Focusing Beyond the City

Lisa Bode was named governmental affairs director 6 years ago, after nearly 30 years working in community development. (Photo/Nancy Hanson.)

Nancy Edmonds Hanson

Most of Moorhead’s administrative staffers concentrate on what’s going on within the city. Lisa Bode’s role is a little different: She keeps an eye on what’s happening elsewhere.
Starting Tuesday, Moorhead’s governmental affairs director will be laser-focused on St. Paul. Minnesota’s 94th legislative session convenes at noon at the Capitol. The city council has endorsed an agenda of priorities that includes both funding for civic projects, like completion at last of the 2010 flood mitigation plan and measures to aid downtown redevelopment, and support of other entities’ proposals, among them Clay County’s regional psychiatric treatment center for juveniles.
“The Governmental Affairs function is really about working with others outside the city – the state and federal government and external partners,” Lisa explains. “Our legislature is obviously high on that list.”
When the gavel falls in St. Paul Tuesday, it will mark the beginning of Lisa’s sixth season as Moorhead’s liaison with the doings at the Capitol. She was named to the then-new governmental watchdog post after a City Hall reorganization in 2019. But after nearly 30 years as a member of the Community Development staff, she was anything but a newbie.
“I’ve basically spent my entire professional career with the city of Moorhead,” the Roseau, Minnesota, native explains.

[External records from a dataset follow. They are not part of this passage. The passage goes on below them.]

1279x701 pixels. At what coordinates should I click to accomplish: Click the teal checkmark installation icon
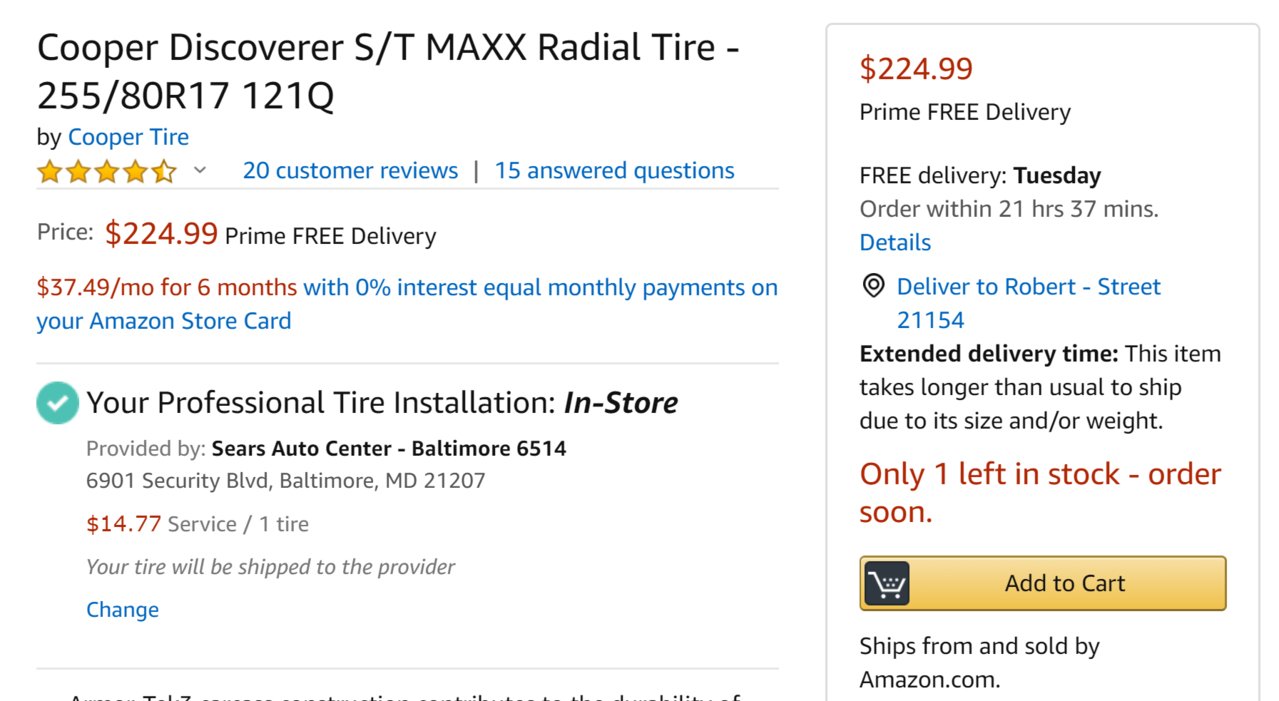click(58, 403)
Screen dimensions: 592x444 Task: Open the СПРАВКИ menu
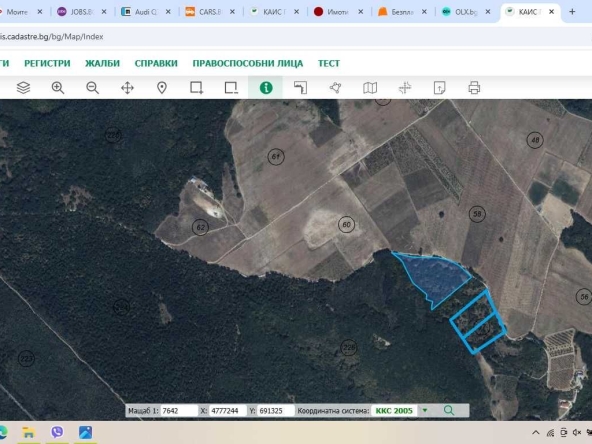coord(156,63)
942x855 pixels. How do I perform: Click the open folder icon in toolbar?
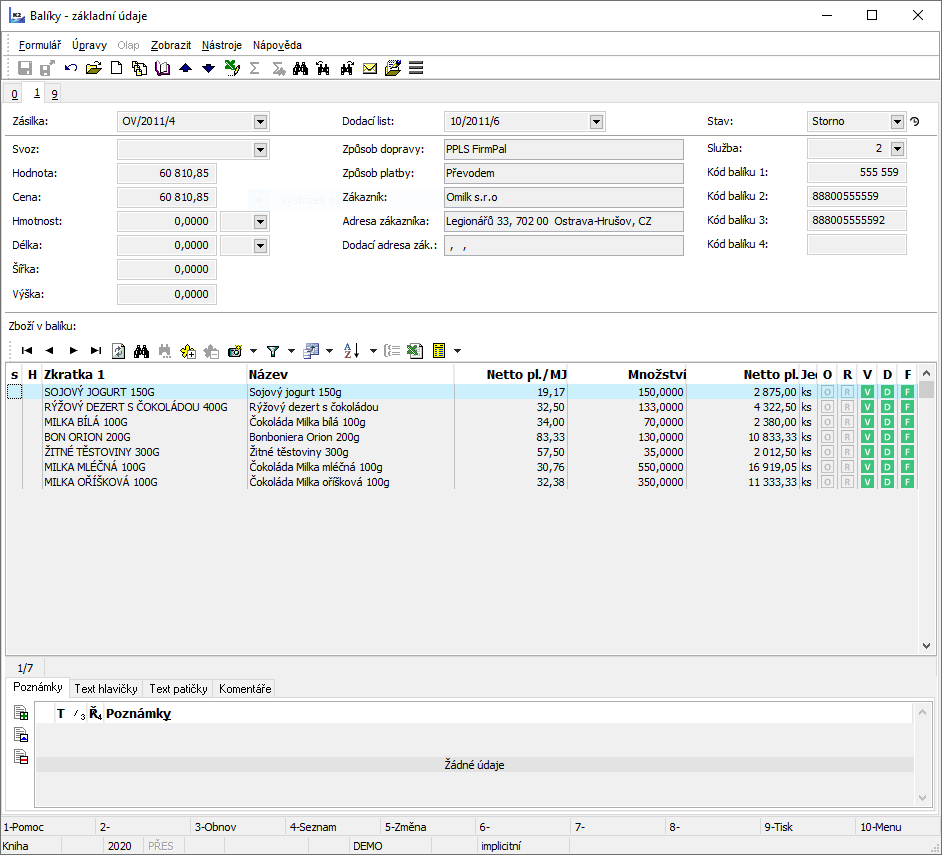click(x=94, y=68)
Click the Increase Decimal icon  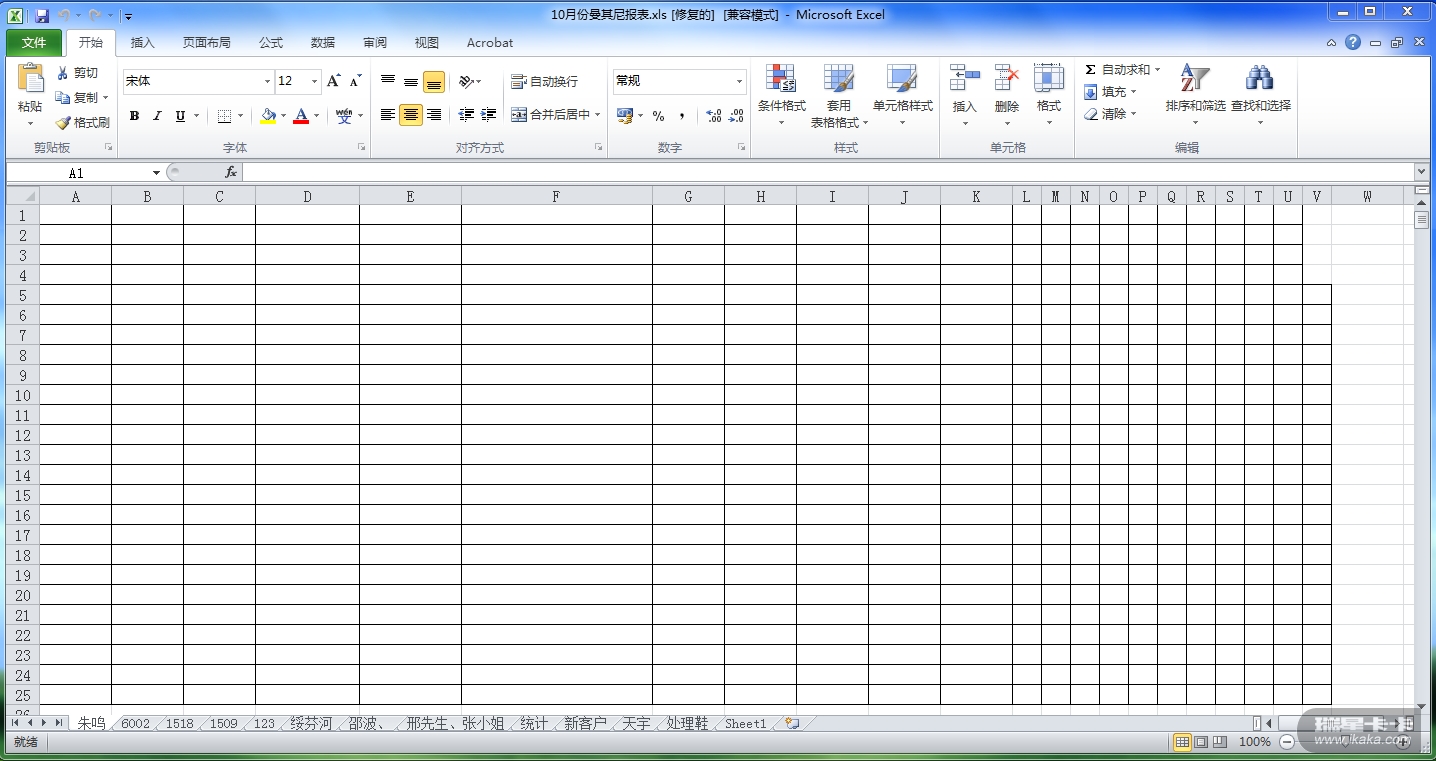tap(714, 116)
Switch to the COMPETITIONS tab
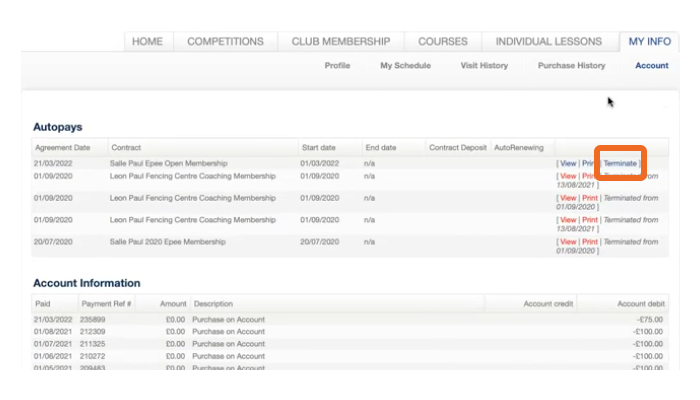The image size is (700, 400). pos(225,42)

She joined the city shortly after earning her first degree at Minnesota State University Moorhead in 1988. It was something of a fluke: “I’d applied to be an office specialist in the Fire Department, but they never interviewed me,” she confides, adding, “I tell people I was a Fire Department reject. But afterwards, they turned their applications over to Community Development for a different job posting. That’s when I got a call.
“I didn’t really know what ‘community development’ meant, but it sounded relevant and meaningful. I thought I’d never be bored,” she says.
Lisa spent the next decades confirming that first impression. Starting as an office specialists, she worked her way through a variety of roles, from community development specialist and planner to neighborhood services manager and finally, after Scott Hutchins’ retirement, interim co-director with Kristie Leshovsky.” When the department’s functions were reorganized in 2019, she became the first to be named governmental affairs director.
So what, after all, does “community development” mean?
“It means that every neighborhood deserves to have what it needs to succeed,” she suggests, “and that people don’t have to live someplace just because it’s housing of last resort. Every neighborhood has assets. We want a reliable transportation network. We want decent, safe and sanitary housing. We want amenities and fun activities to do in all our neighborhoods. We want every neighborhood to be a neighborhood of choice, with its own range of assets.
“So, really, the work that I’m doing now in governmental affairs provides the building blocks that enable our other departments to provide that for all our neighbors.”
Research and policy analysis, two key elements of her present assignment, have always been a big part of Lisa’s job. She was part of the team that approached St. Paul during legislative season. Though she rarely made the trip herself, she remembers her first testimony to the Legislature about the Make Moorhead Home property tax rebate program.
By 2018, she was working with the city council on developing its legislative agenda, a role she continued after governmental affairs became a separate department.
Since then, preparing for the state’s deliberations have accounted for the largest share of her time. The past five sessions have included significant support for her city’s needs: Funding for the underpasses, perpetual progress on the flood mitigation plan, permission to enact the sales tax that’s funding the community center and library, and strengthening the Border City Enterprise Zone and Disparity Reduction Credit programs, both essential to attract and sustain businesses on the east side of the Red River.
“We work with the Coalition of Greater Minnesota Cities and the League of Minnesota Cities (two separate groups) on issues that broadly affect communities statewide,” she explains. (Mayor Shelly Carlson is president of the former group, and Lisa has served as its treasurer for many years.) “Our own team’s efforts focus strategically on border issues and measures specific to Moorhead.” Two Twin Cities lobbying groups assist with those efforts.
Lisa credits the District 4 legislative delegation with key support for Moorhead, including former Reps. Paul Marquardt and Ben Lien and Sen. Kent Eken, along with current Sen. Rob Kupec and Reps. Heather Keeler and Jim Joy. She also has praise for the Fargo Moorhead West Fargo Chamber of Commerce, which has organized Moorhead Area Day at the Legislature, bringing city officials and business leaders together to make the city’s case. (The next is coming up March 4 and 5.)
Lisa describes her – and the city’s – approach as being prepared to “launch ships into every wave we see. If the opportunity arises, we want to have a position on it and be ready to go. It’s teamwork. I have a role in the preparations. Then our people take it from there.”